■ **DIRECTIONS FOR THIS TASK**
What is needed here is an exact repetition of the records below, beginning at the line that has "You are a GUI agent. The screenshot is 232×2576." and stopping after the line that has "Kontakt (25, 2231)".

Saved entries
+---+
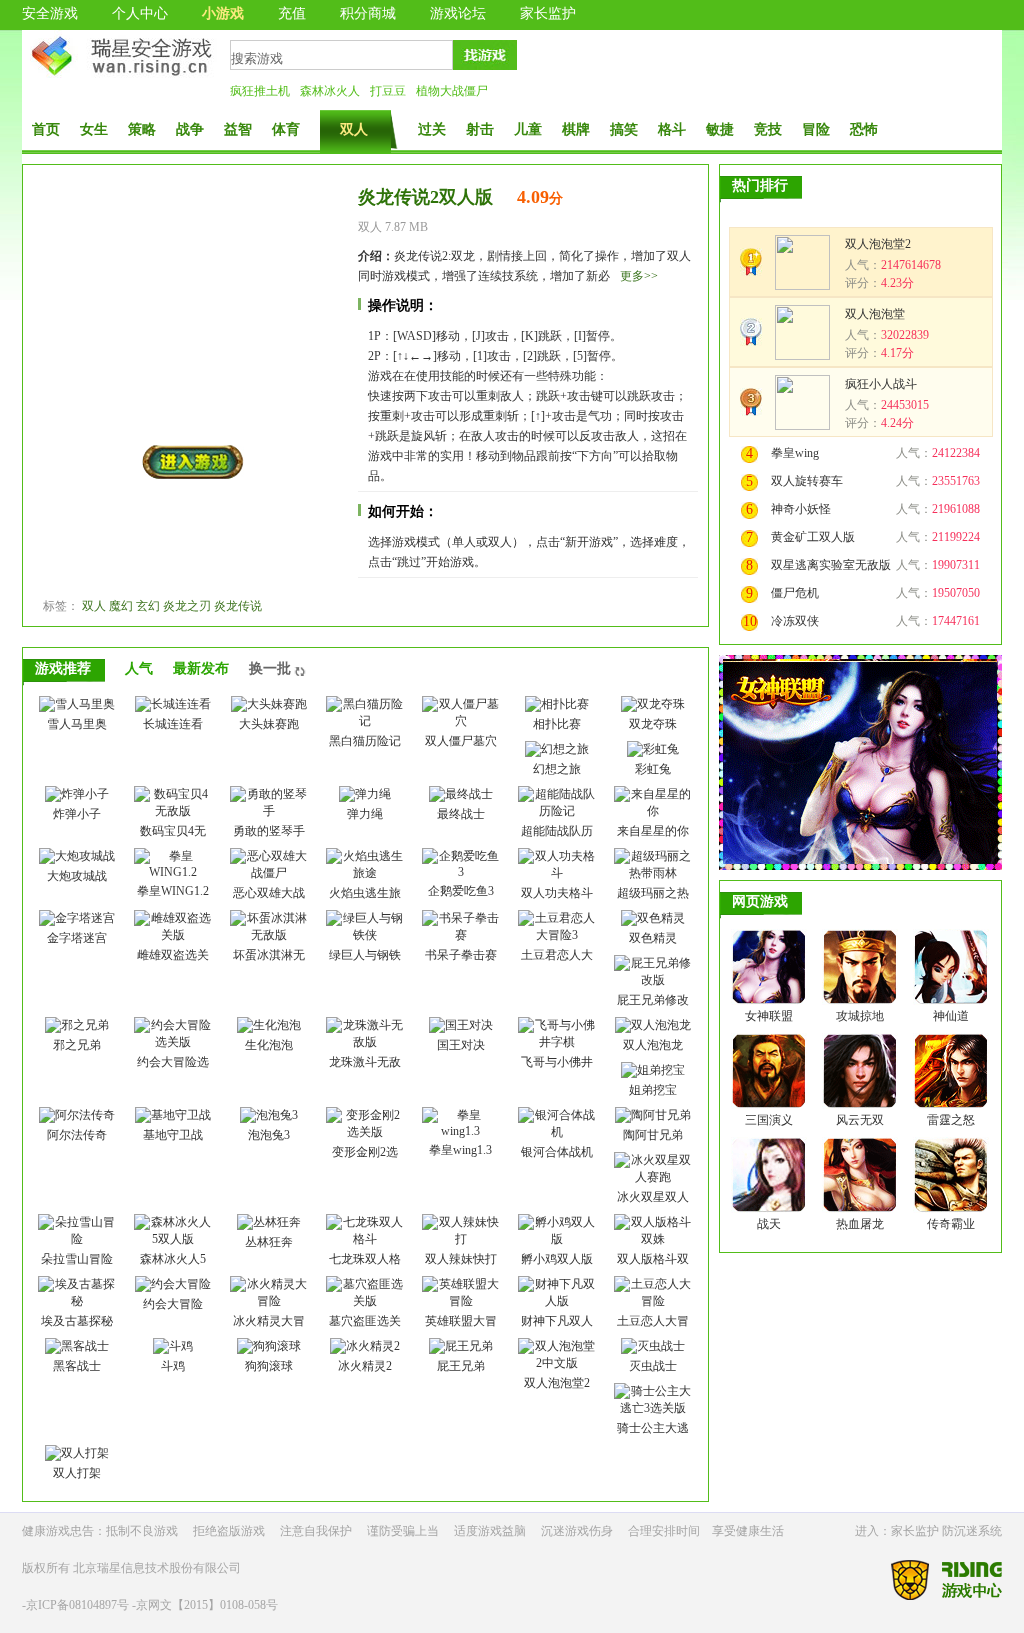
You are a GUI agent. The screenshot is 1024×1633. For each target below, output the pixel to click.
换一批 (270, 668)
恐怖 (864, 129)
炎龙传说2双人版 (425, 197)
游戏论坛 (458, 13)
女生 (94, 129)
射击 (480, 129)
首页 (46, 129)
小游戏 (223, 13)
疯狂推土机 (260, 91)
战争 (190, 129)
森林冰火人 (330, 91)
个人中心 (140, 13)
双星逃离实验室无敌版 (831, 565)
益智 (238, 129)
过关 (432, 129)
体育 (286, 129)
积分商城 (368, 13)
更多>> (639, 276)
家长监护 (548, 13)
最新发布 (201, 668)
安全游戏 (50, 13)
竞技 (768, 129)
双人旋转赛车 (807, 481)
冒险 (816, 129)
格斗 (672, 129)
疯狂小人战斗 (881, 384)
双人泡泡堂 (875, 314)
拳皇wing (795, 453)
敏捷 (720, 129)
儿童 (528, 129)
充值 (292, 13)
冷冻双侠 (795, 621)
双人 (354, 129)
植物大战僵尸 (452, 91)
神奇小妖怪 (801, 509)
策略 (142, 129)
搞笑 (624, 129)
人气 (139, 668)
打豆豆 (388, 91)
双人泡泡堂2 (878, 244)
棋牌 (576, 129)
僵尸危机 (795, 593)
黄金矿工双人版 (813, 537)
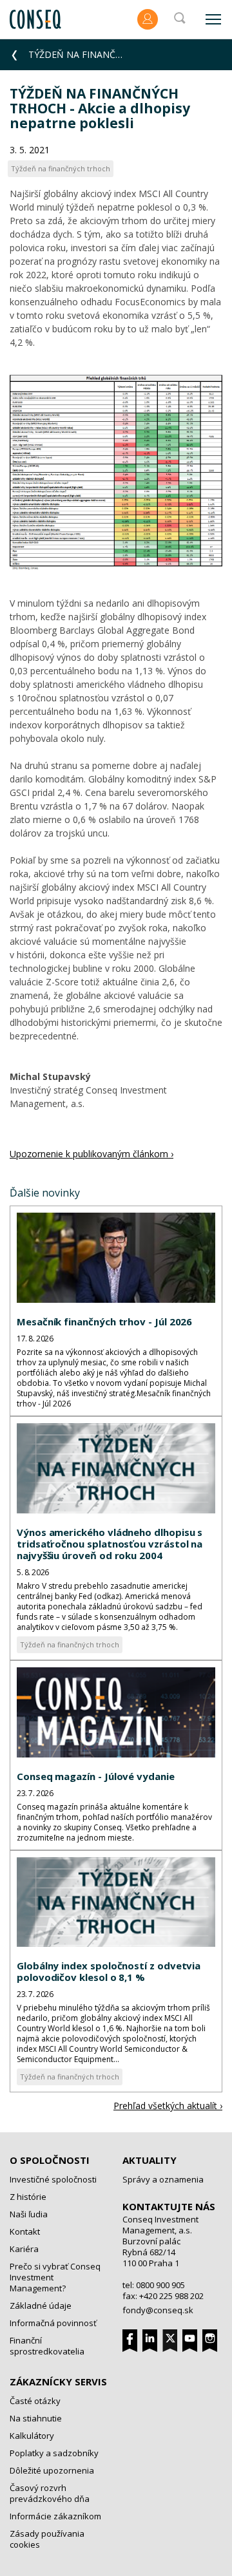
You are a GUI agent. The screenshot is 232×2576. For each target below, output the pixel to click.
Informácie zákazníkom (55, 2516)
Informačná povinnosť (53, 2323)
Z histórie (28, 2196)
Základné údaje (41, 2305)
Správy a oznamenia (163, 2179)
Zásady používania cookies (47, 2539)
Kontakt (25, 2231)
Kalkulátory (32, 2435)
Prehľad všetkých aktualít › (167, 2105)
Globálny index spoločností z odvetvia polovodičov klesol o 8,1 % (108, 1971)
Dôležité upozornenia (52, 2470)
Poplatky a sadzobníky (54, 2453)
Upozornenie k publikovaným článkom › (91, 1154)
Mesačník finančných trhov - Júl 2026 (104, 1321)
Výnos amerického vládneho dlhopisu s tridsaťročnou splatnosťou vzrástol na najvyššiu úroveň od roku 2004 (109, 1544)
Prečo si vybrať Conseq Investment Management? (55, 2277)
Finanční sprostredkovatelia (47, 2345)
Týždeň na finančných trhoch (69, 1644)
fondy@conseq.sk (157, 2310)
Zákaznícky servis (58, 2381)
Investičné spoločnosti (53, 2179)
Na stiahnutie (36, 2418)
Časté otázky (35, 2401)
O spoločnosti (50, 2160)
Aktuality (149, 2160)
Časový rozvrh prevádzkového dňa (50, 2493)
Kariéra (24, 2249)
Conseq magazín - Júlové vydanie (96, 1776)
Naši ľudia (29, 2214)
+---+
■ **TASK SOLUTION**
You are a GUI agent. The screenshot is 232×2576. For each target below, output the pixel to click.
Informácie zákazníkom (55, 2516)
Informačná povinnosť (53, 2323)
Z histórie (28, 2196)
Základné údaje (41, 2305)
Správy a oznamenia (163, 2179)
Zásady používania cookies (47, 2539)
Kontakt (25, 2231)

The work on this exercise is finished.